• _Task goal_:
Find every line of the material that contains the word "width" and copy each one. Case counts.
── Supplied data
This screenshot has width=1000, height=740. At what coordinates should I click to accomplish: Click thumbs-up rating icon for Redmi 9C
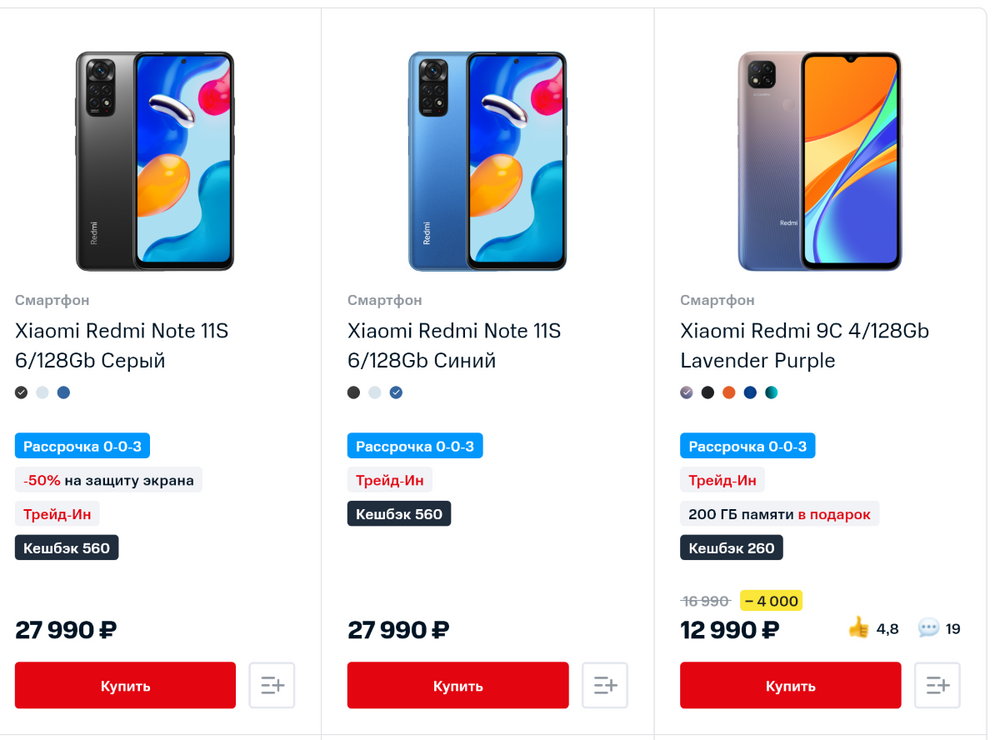858,628
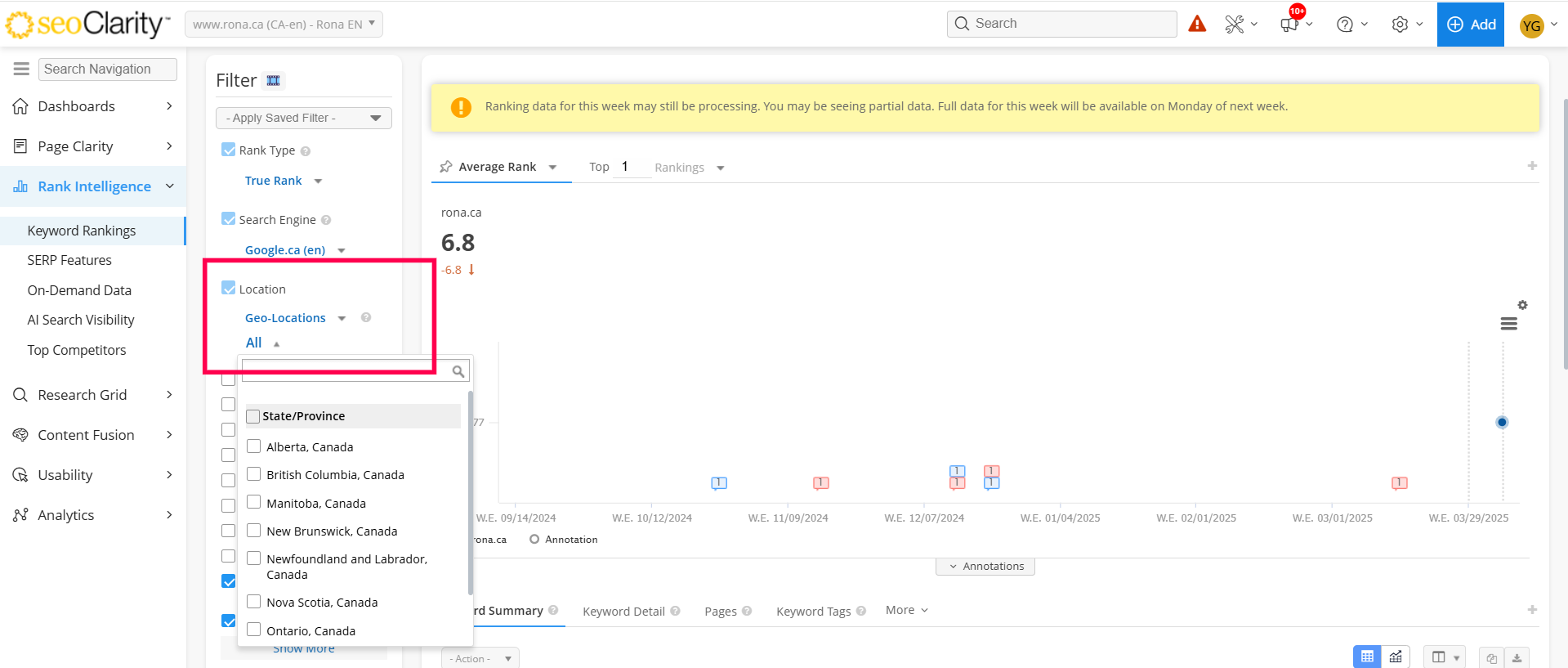Open the Apply Saved Filter dropdown
Viewport: 1568px width, 668px height.
coord(303,118)
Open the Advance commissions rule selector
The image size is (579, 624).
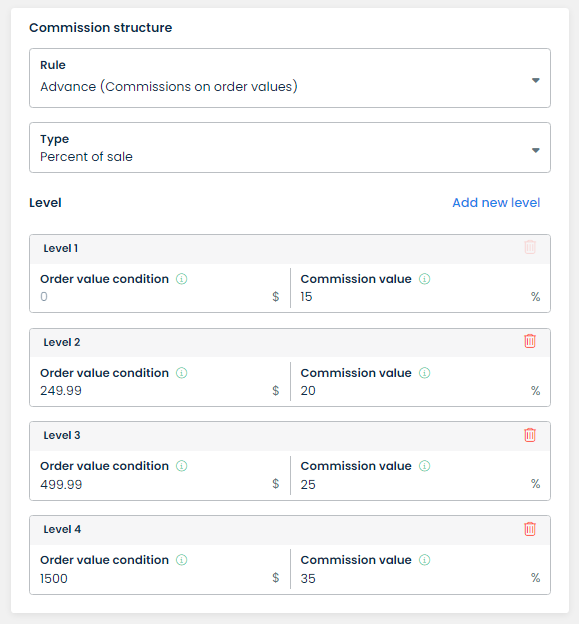point(290,78)
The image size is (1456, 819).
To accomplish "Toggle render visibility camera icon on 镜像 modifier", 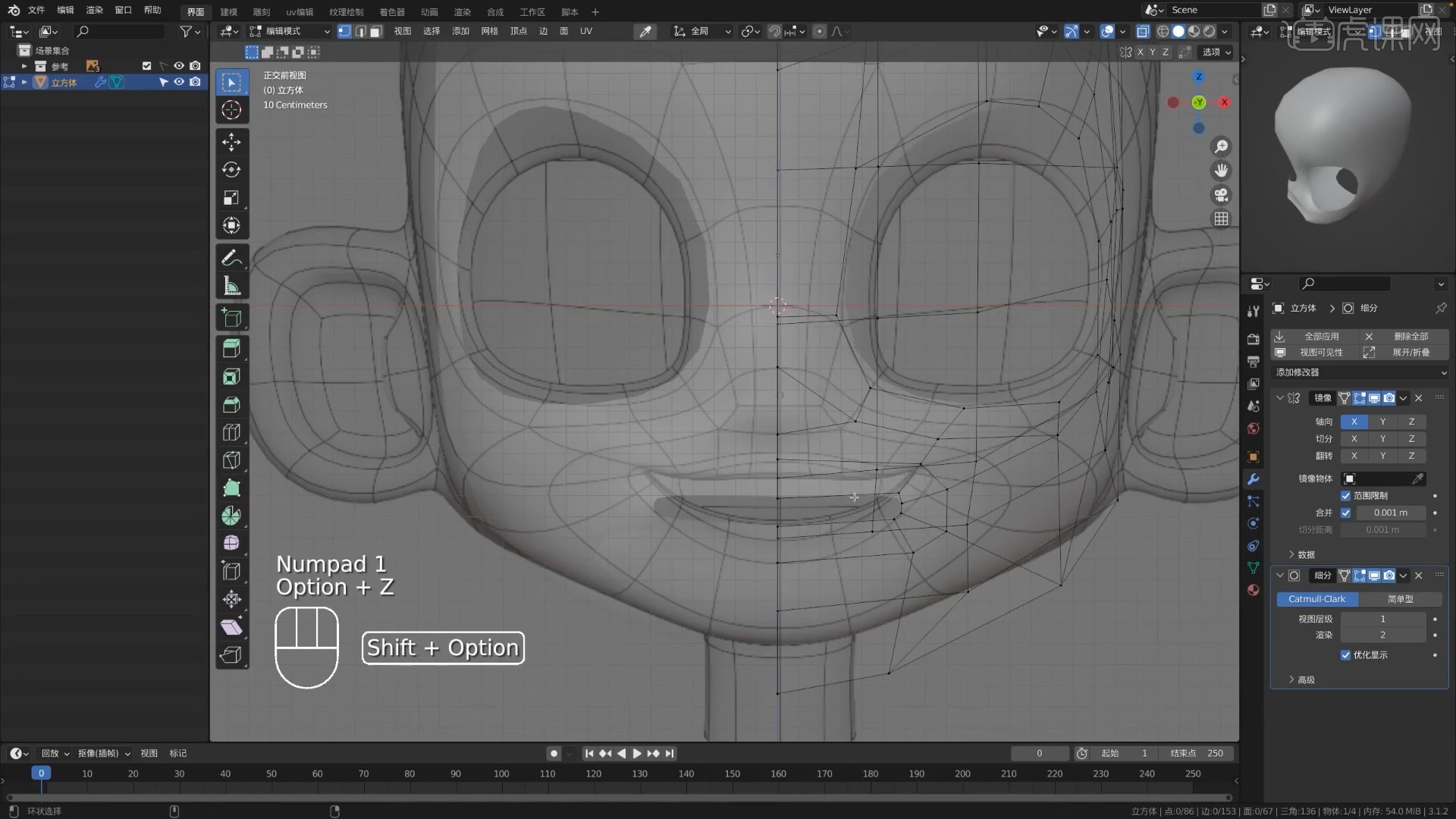I will click(x=1389, y=397).
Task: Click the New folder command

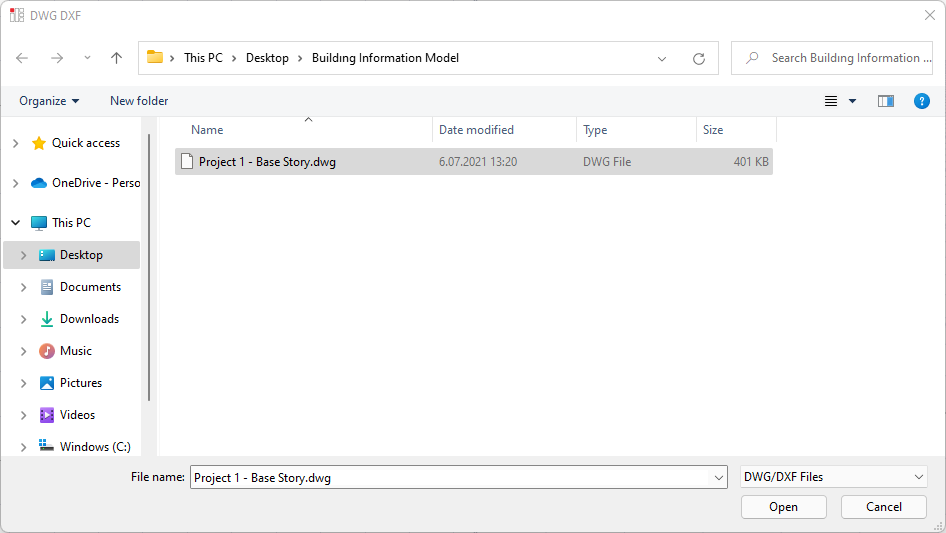Action: pyautogui.click(x=139, y=101)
────
• _Task output_:
This screenshot has width=1000, height=740. At what coordinates should I click to accomplish: Click thumbs-up rating icon for Redmi 9C
Viewport: 1568px width, 668px height.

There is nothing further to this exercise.